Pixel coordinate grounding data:
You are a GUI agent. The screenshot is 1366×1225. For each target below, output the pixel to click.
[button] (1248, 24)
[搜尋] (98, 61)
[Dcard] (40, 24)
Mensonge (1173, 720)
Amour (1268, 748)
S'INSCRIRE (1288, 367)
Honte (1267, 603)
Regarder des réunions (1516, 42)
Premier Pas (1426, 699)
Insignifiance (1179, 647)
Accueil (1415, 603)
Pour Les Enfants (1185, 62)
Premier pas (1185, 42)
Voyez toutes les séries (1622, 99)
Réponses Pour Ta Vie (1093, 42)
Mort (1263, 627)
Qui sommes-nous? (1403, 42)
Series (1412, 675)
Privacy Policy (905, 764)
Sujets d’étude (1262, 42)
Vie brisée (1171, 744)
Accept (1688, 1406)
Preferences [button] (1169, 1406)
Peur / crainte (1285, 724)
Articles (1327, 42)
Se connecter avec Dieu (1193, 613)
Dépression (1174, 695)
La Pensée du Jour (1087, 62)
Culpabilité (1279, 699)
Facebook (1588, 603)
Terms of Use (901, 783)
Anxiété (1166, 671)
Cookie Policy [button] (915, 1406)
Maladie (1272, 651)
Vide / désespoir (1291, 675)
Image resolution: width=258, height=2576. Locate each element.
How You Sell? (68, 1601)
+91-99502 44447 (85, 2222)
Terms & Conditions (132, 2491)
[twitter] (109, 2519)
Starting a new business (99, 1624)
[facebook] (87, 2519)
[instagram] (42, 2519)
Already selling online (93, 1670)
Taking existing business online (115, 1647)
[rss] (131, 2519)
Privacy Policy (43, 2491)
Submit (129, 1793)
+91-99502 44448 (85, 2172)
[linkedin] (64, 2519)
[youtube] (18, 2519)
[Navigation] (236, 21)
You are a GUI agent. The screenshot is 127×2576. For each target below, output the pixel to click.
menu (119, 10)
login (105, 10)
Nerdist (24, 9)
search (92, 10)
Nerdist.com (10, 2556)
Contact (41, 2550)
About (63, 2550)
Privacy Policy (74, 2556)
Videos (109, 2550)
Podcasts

- ACTIVITY: The entries listed above are to be output exactly. Leave none out.

- SOLUTION TO THE EXERCISE:
You are a GUI agent. The screenshot is 1366×1225. For each target below, output the pixel to click.
[button] (1248, 24)
[搜尋] (98, 61)
[Dcard] (40, 24)
Mensonge (1173, 720)
Amour (1268, 748)
S'INSCRIRE (1288, 367)
Honte (1267, 603)
Regarder des réunions (1516, 42)
Premier Pas (1426, 699)
Insignifiance (1179, 647)
Accueil (1415, 603)
Pour Les Enfants (1185, 62)
Premier pas (1185, 42)
Voyez toutes les séries (1622, 99)
Réponses Pour Ta Vie (1093, 42)
Mort (1263, 627)
Qui sommes-nous? (1403, 42)
Series (1412, 675)
Privacy Policy (905, 764)
Sujets d’étude (1262, 42)
Vie brisée (1171, 744)
Accept (1688, 1406)
Preferences [button] (1169, 1406)
Peur / crainte (1285, 724)
Articles (1327, 42)
Se connecter avec Dieu (1193, 613)
Dépression (1174, 695)
La Pensée du Jour (1087, 62)
Culpabilité (1279, 699)
Facebook (1588, 603)
Terms of Use (901, 783)
Anxiété (1166, 671)
Cookie Policy [button] (915, 1406)
Maladie (1272, 651)
Vide / désespoir (1291, 675)
Image resolution: width=258, height=2576. Locate each element.
How You Sell? (68, 1601)
+91-99502 44447 (85, 2222)
Terms & Conditions (132, 2491)
[twitter] (109, 2519)
Starting a new business (99, 1624)
[facebook] (87, 2519)
[instagram] (42, 2519)
Already selling online (93, 1670)
Taking existing business online (115, 1647)
[rss] (131, 2519)
Privacy Policy (43, 2491)
Submit (129, 1793)
+91-99502 44448 (85, 2172)
[linkedin] (64, 2519)
[youtube] (18, 2519)
[Navigation] (236, 21)
You are a GUI agent. The screenshot is 127×2576. For each target below, output the pixel to click.
menu (119, 10)
login (105, 10)
Nerdist (24, 9)
search (92, 10)
Nerdist.com (10, 2556)
Contact (41, 2550)
About (63, 2550)
Privacy Policy (74, 2556)
Videos (109, 2550)
Podcasts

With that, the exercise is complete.